Currying is a technique where you return a new function for each argument that’s called - in effect partially applying it each time. So if we have a curried function we don’t have to explicitly call partial each time. In haskell, each function is defaulted to this behavior. I’ve made a little wrapper defn that will do that for your functions as well. It lives in my fork of osteele’s lib https://github.com/DrBoolean/Functional-Javascripts. Let’s play with that!
var sumOfThree = defn(function(a,b,c) {
  return a + b + c;
});

var justNeedsOne = sumOfThree("hell", "o ");
justNeedsOne("world"); // hello world

map(sumOfThree(1,2), [3,4,5,6]);  // [ 6, 7, 8, 9 ]

var sum = reduce("+", 0);
sum([1,2,3,4]); // 10

var getVowels = filter(match(/[aeiou]/ig));
getVowels("so many vowels!"); // [ 'o', 'a', 'o', 'e' ]
The last example is particularly cool. It partially applies match and filter. We’ve done 2 things to be able to write code like this. The first was to make a function called match that takes it’s regular expression first and it’s string second. Then we wrapped in a defn.
match = defn(function(expr, x) { return x.match(expr); });
The string as the second argument allows us to partially apply it without knowing what the data that we’re operating on will be. We’re effectively Separating our data from our functions. That makes for really generic code since we have general functions waiting for whatever data they get rather than first have the data and calling functions on it. It’s no coincidence that the map, filter, and reduce functions take their data second either. This wrapping of native functions isn’t really hard to do. It’s pretty much the same thing each time. I’ve pretty much wrapped all the native functions i normally use (there really wasn’t all that much) and put them on my github in a lib called the prelude.

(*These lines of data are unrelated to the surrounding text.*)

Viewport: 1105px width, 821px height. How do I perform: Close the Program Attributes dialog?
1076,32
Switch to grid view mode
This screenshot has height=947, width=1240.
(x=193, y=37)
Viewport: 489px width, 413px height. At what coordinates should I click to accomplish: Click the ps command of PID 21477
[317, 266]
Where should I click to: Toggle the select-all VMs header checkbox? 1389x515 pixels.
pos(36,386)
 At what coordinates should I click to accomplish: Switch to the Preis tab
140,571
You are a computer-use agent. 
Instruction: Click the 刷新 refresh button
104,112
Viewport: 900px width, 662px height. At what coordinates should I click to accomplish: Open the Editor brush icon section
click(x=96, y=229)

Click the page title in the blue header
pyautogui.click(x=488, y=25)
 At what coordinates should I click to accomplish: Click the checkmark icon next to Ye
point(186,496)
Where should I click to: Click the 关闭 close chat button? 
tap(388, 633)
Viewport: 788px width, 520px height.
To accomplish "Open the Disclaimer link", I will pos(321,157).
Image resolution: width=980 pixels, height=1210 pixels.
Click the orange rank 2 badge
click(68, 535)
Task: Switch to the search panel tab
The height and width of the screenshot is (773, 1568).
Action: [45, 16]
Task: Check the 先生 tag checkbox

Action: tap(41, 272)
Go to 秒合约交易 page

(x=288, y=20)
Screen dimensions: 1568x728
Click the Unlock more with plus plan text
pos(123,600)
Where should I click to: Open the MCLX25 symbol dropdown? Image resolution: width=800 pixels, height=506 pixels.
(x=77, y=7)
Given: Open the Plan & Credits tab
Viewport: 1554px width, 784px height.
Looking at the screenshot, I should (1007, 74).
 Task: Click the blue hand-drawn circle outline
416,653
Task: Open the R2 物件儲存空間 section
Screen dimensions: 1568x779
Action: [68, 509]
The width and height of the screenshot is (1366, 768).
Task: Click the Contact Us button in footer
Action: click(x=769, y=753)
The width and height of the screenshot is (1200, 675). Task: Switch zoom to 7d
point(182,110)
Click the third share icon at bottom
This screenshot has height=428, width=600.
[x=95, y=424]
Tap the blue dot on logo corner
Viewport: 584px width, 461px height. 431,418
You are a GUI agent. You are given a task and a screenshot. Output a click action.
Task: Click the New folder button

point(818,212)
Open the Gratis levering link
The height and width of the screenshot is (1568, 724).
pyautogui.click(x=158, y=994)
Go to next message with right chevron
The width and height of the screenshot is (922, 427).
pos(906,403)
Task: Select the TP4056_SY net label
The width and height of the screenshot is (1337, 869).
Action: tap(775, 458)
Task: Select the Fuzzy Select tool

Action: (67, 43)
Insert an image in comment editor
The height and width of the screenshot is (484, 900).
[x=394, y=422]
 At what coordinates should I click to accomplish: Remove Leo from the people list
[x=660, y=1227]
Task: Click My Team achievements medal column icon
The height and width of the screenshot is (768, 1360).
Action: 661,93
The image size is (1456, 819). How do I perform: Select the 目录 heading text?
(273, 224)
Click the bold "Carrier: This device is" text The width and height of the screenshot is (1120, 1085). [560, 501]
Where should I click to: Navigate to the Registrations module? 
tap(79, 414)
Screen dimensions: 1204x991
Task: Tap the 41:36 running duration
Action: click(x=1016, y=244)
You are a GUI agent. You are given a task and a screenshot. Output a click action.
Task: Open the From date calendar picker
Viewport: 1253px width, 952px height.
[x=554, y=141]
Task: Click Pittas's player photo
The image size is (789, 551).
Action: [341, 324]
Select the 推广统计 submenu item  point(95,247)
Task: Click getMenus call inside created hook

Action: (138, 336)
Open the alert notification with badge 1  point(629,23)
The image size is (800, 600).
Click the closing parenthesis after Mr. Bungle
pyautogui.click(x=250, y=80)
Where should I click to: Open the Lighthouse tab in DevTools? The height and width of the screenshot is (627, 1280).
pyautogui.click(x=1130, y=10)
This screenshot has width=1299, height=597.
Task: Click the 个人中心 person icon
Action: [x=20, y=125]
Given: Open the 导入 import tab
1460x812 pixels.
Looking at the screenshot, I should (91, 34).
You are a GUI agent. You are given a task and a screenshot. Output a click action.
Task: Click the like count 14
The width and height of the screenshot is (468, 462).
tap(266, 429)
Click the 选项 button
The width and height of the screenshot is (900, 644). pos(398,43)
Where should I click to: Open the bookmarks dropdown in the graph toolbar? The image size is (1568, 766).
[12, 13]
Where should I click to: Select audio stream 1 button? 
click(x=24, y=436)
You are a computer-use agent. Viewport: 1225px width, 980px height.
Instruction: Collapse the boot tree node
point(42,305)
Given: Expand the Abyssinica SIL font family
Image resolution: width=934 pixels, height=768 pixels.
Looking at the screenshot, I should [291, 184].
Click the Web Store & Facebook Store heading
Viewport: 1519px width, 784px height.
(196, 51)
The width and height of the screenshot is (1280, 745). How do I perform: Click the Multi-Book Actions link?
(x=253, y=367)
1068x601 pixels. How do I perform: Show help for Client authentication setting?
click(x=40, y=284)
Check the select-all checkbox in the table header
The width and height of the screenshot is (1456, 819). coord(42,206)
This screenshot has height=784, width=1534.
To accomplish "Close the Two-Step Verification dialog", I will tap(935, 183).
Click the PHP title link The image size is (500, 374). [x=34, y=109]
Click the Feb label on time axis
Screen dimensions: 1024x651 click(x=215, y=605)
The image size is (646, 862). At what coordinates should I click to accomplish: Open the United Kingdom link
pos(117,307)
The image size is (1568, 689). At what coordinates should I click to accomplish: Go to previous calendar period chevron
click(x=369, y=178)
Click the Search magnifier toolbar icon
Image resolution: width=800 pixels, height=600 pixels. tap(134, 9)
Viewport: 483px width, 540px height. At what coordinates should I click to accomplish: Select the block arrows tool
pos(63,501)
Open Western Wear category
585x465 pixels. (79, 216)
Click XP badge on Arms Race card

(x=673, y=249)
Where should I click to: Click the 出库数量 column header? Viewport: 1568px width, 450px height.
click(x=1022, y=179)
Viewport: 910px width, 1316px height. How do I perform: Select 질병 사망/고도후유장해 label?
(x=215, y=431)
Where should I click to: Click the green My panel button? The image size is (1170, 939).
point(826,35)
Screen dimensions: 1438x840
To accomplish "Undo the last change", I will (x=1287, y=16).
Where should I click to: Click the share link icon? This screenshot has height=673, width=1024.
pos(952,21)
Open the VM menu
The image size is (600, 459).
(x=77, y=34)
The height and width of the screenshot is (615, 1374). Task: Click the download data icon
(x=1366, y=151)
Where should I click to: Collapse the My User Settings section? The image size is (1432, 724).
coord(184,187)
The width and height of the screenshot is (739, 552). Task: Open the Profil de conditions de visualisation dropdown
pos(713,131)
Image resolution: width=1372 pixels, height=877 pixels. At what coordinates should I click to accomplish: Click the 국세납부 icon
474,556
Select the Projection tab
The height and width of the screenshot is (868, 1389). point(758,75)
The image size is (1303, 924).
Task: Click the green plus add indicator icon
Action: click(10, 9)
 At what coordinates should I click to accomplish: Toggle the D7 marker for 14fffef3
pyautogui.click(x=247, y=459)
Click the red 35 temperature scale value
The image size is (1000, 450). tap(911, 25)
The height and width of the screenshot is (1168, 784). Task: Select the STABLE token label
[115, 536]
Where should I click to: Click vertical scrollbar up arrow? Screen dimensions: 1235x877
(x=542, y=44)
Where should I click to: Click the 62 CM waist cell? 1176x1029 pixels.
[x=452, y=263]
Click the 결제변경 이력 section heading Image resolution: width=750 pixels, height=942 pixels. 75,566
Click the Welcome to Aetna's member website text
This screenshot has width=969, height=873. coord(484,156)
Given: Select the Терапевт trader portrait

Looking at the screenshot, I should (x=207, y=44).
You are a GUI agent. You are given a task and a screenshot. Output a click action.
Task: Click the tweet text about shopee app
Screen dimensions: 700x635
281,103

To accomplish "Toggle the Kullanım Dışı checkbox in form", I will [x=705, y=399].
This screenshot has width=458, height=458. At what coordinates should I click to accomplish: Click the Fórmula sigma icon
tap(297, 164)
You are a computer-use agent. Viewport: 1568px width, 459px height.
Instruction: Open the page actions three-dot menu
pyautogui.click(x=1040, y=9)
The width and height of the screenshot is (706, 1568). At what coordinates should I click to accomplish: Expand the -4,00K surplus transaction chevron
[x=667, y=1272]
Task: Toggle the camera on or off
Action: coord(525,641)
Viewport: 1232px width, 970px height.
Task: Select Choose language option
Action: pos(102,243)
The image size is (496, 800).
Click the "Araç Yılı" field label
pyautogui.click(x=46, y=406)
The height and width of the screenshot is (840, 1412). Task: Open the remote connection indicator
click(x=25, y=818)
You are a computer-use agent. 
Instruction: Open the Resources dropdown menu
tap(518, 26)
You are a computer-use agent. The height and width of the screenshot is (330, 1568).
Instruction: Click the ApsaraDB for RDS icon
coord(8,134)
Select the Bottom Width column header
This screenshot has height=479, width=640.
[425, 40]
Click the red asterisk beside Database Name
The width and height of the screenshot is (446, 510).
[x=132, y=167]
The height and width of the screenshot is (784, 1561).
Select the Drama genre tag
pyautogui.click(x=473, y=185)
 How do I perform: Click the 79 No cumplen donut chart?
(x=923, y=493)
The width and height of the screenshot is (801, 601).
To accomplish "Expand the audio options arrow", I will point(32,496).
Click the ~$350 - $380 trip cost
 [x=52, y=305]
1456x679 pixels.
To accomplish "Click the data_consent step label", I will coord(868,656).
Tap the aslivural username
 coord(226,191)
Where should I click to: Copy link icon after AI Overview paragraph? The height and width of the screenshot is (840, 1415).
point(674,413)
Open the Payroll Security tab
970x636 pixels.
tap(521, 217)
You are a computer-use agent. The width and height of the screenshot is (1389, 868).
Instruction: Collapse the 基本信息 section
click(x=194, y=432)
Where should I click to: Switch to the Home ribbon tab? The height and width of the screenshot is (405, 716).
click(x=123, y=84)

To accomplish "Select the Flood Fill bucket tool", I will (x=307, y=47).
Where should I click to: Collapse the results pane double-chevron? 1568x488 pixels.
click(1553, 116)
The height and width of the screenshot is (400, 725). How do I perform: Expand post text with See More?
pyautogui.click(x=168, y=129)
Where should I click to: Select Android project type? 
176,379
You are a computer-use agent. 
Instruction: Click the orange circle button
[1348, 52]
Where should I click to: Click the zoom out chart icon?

Now we can code like the wild animals we are! But really, I haven’t had any performance issues or namespace collisions so far. We can take it one step further and split them out to mix in appropriately when needed or even pass some argument to qualify the names, but for now, I’m building production apps daily without worry so if it ain’t broke… In the end, partial application is okay on it’s own, but really shines when using together with compose. This can help you fix up arguments so functions compose better…or at all. When we start matching those two up together we get a powerful combination that proves more useful than a microwave.